Background: In the end of 2009, a large number of patients with cancer undergoing chemotherapy at the day care unit of a private hospital in Mumbai, India developed Burkholderia cepacia complex (BCC) blood stream infection (BSI).
Objective: The objectives were to identify the source of the outbreak and terminate the outbreak as rapidly as possible.
Materials and methods: All infection control protocols and processes were reviewed. Intensive training was started for all nursing staff involved in patient care. Cultures were sent from the environment (surfaces, water, air), intravenous fluids, disinfectants and antiseptics and opened/unopened medication.

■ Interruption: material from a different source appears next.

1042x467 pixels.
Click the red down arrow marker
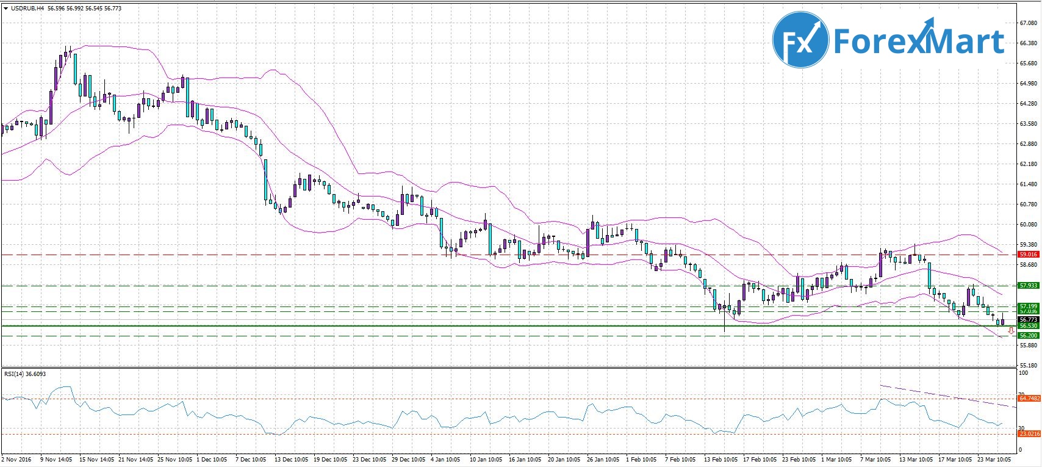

Results: A total of 13 patients with cancer with tunneled catheters were affected with BCC BSI. The isolates were of similar antimicrobial sensitivity. No significant breach of infection control protocols could be identified. Cultures from the prepared intravenous medication bags grew BCC. Subsequently, culture from unused vials of the antiemetic granisetron grew BCC, whereas those from the unopened IV fluid bag and chemotherapy medication were negative. On review, it was discovered that the outbreak started when a new brand of granisetron was introduced. The result was communicated to the manufacturer and the brand was withdrawn. There were no further cases.
Conclusions: This outbreak was thus linked to intrinsic contamination of medication vials. We acknowledge a delay in identifying the source as we were concentrating more on human errors in medication preparation and less on intrinsic contamination. We recommend that in an event of an outbreak, unopened vials be cultured at the outset.